* [YOUR OBJECTIVE]: Find the line with "The image size" in the records below, then please transcribe it and every later line exactly, omitting the pictures and adding nothing.
──────── DATA
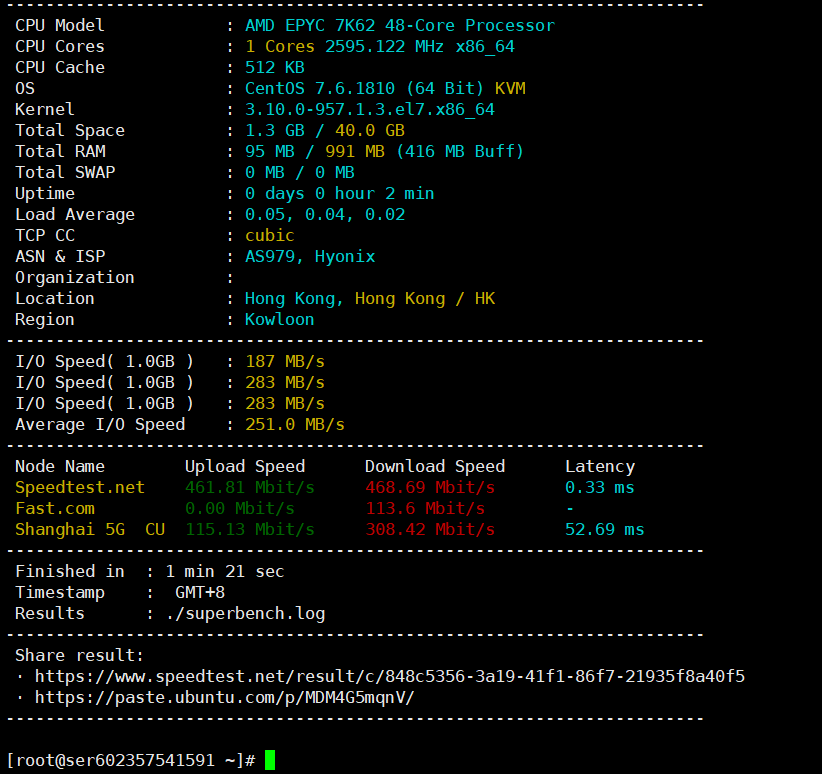This screenshot has width=822, height=774.
Task: Click the Download Speed column header
Action: (x=434, y=467)
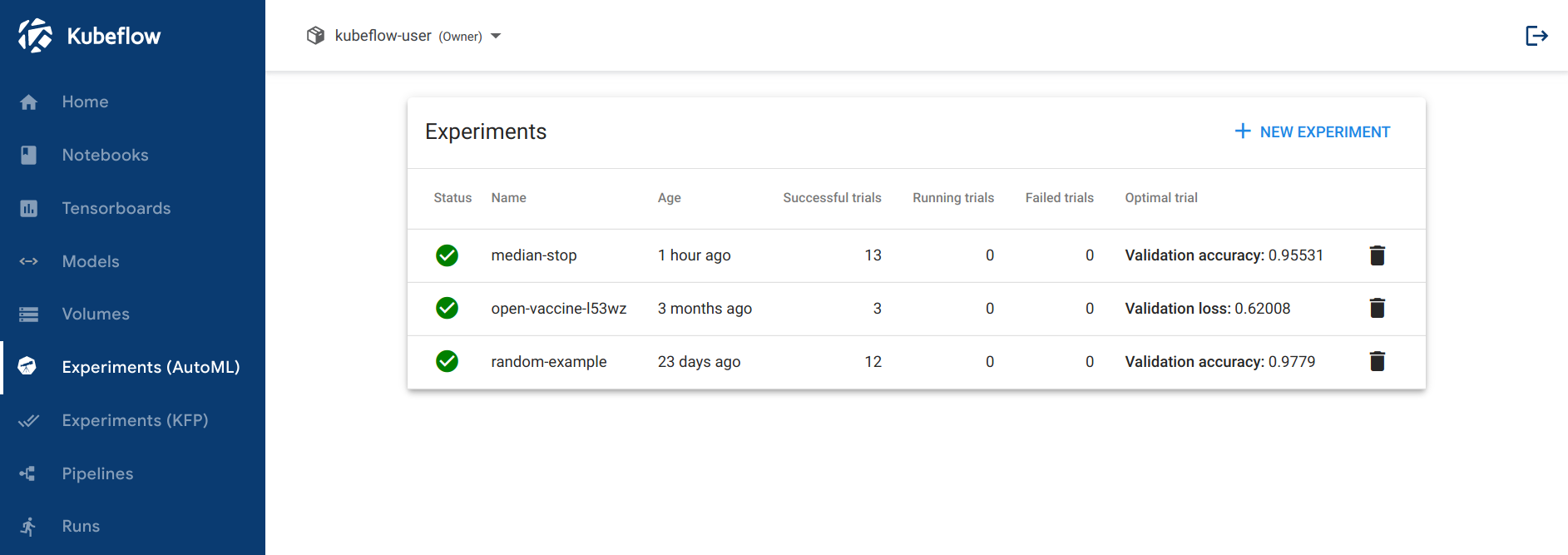Image resolution: width=1568 pixels, height=555 pixels.
Task: Open the kubeflow-user namespace dropdown
Action: [x=496, y=36]
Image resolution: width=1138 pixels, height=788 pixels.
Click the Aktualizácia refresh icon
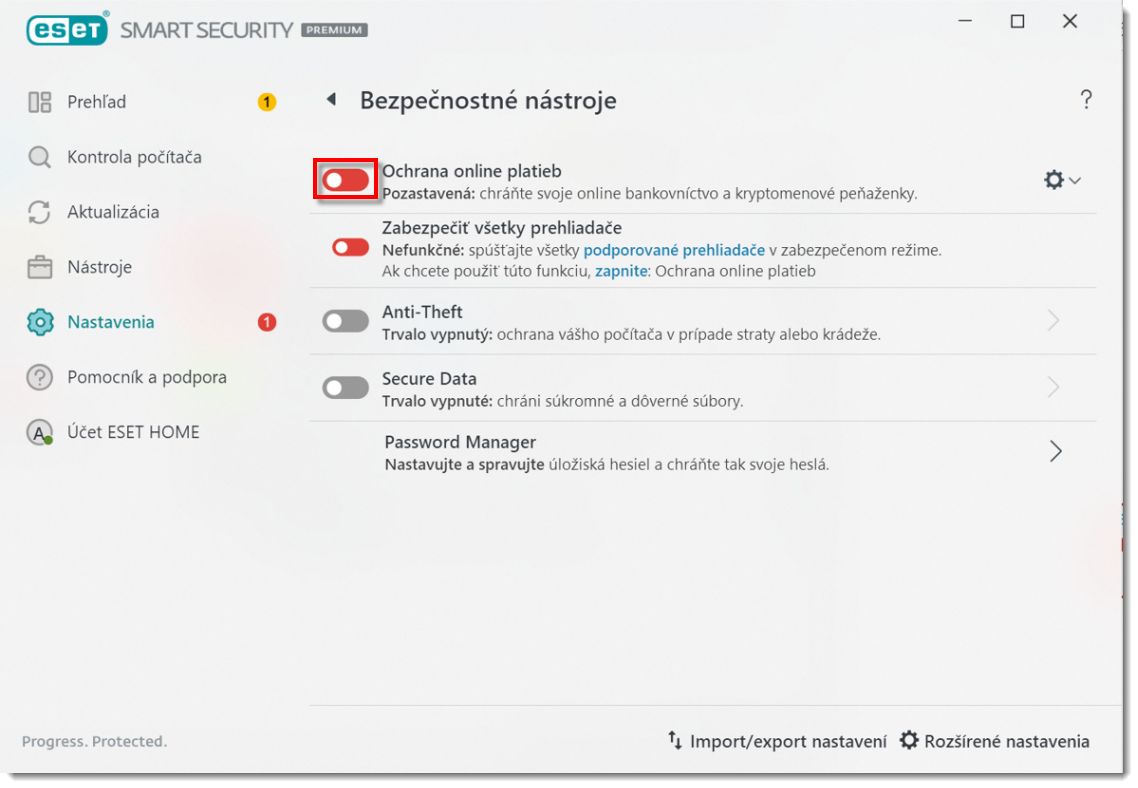40,212
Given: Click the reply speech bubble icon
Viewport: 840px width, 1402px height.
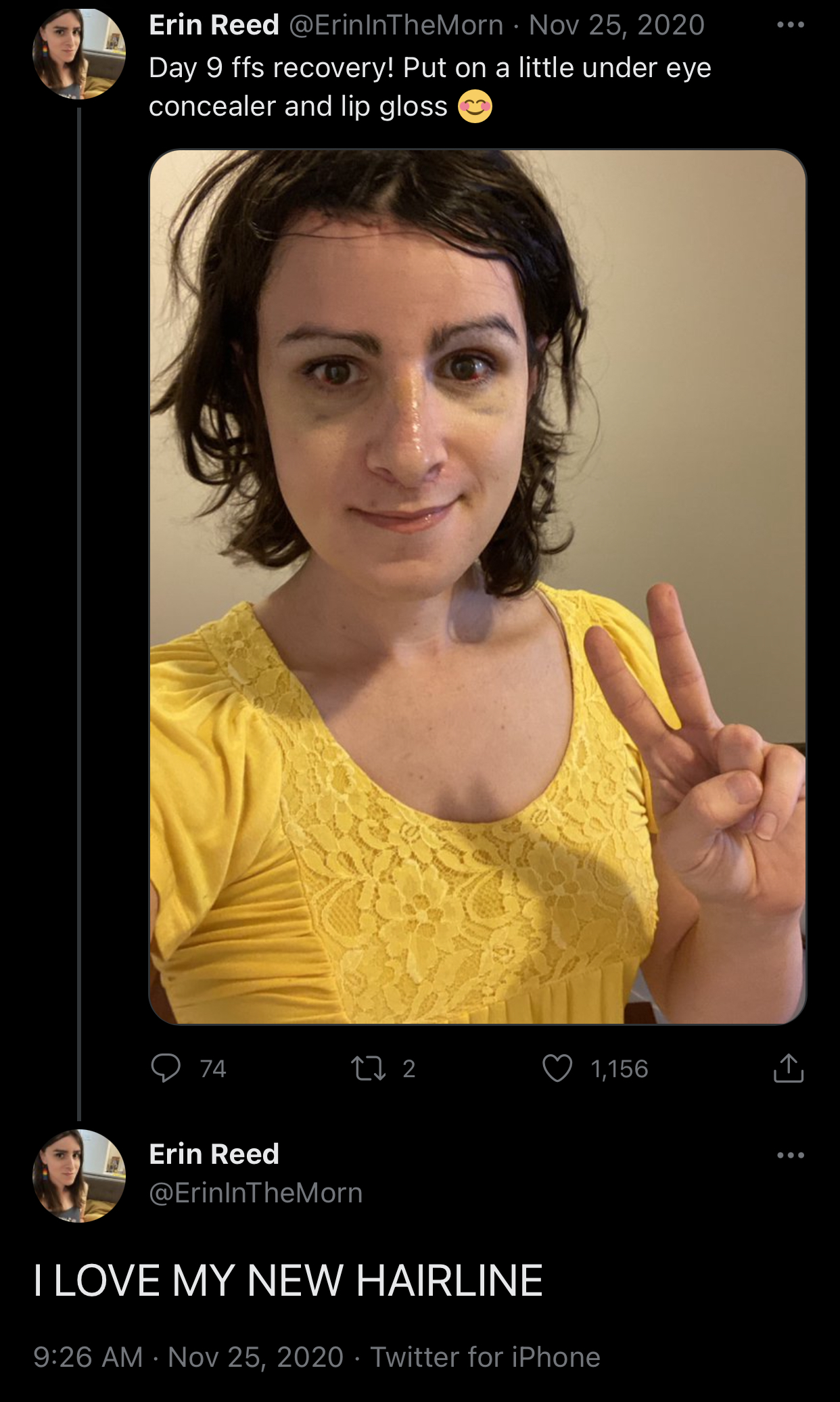Looking at the screenshot, I should pyautogui.click(x=166, y=1068).
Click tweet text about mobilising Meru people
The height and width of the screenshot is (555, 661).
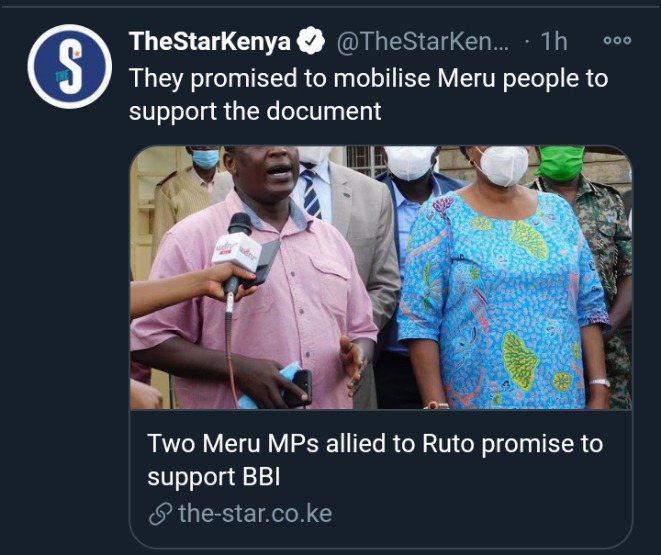[368, 94]
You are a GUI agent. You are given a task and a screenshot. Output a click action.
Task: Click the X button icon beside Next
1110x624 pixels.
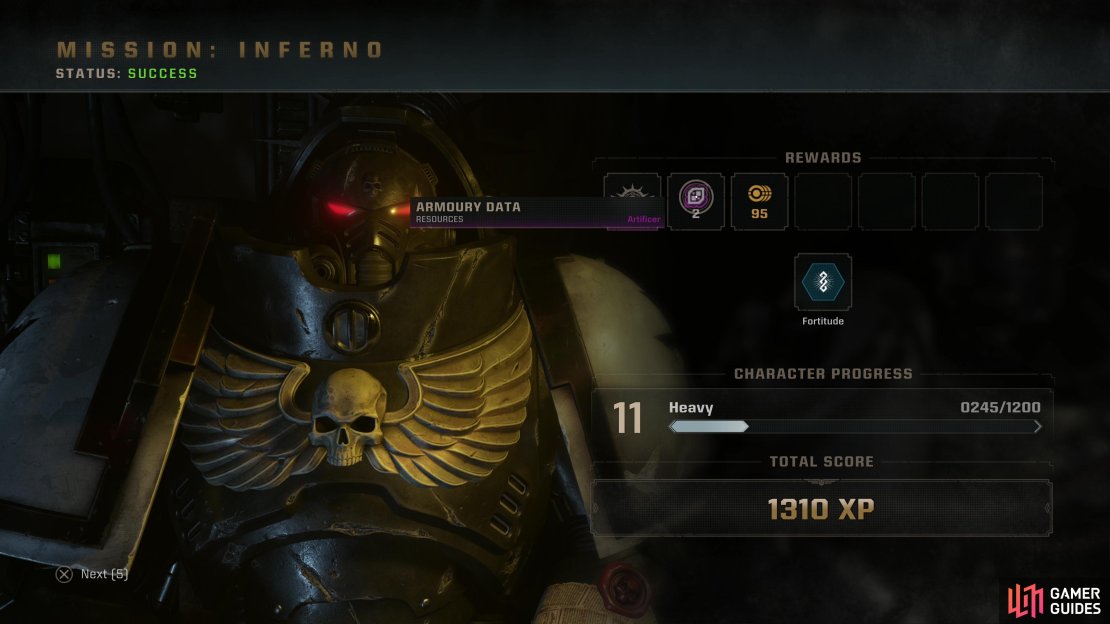click(x=64, y=574)
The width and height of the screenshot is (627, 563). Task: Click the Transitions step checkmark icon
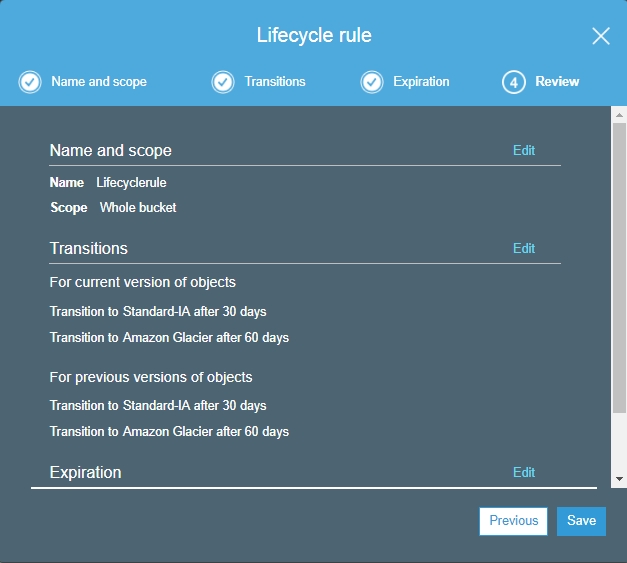223,82
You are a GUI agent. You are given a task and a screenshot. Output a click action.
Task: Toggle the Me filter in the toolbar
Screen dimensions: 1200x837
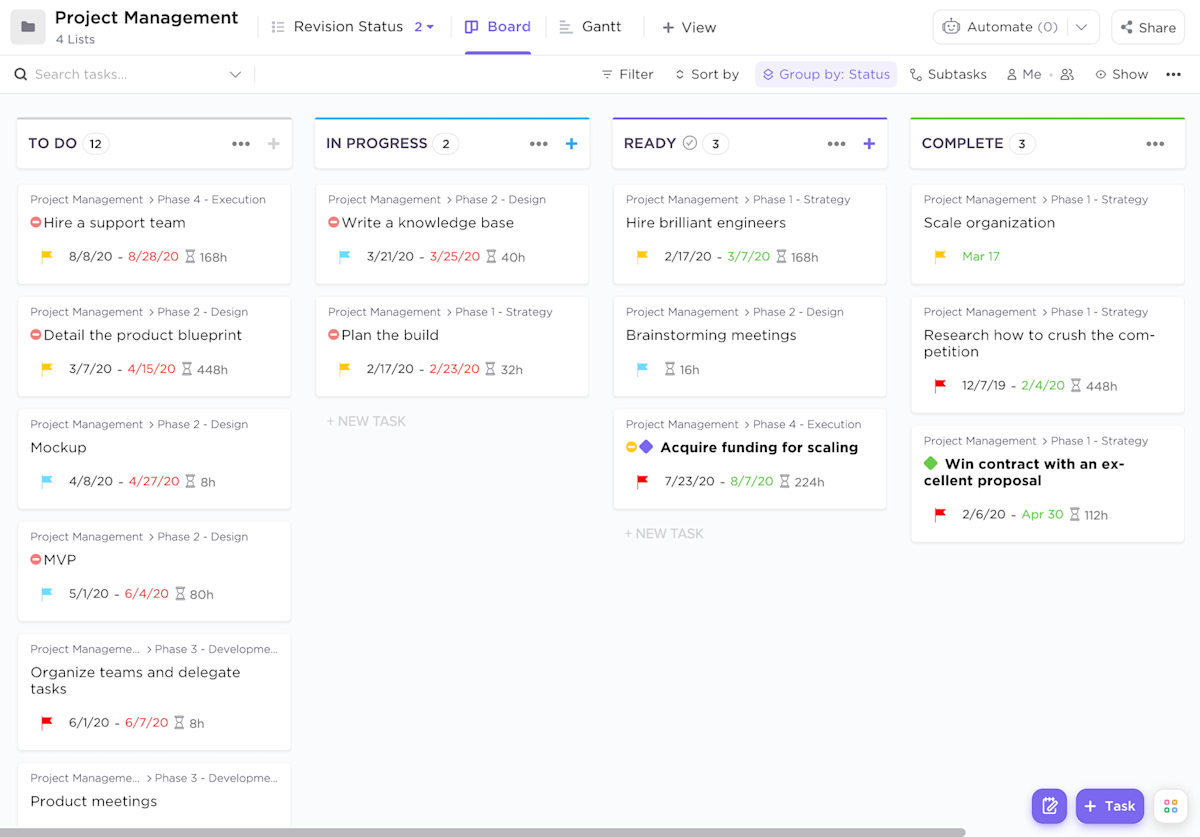coord(1022,74)
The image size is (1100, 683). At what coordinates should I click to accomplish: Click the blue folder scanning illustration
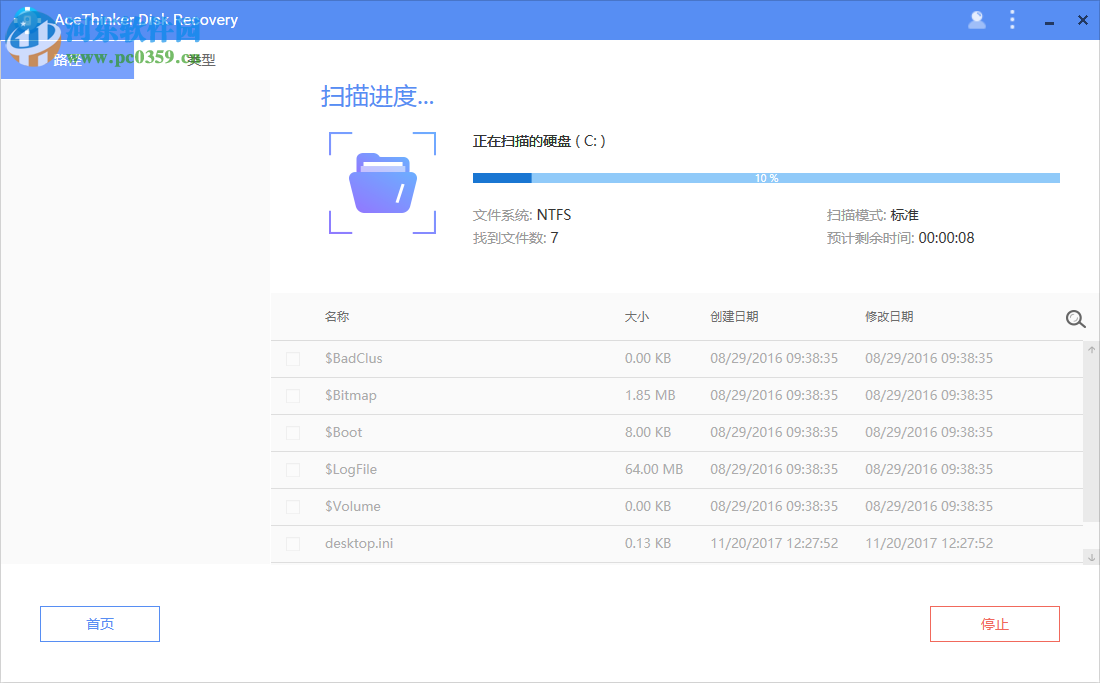(382, 182)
────────────────
* [EXERCISE OUTPUT]:
The image size is (1100, 683). At what coordinates should I click to accomplish: Click the blue folder scanning illustration
(382, 182)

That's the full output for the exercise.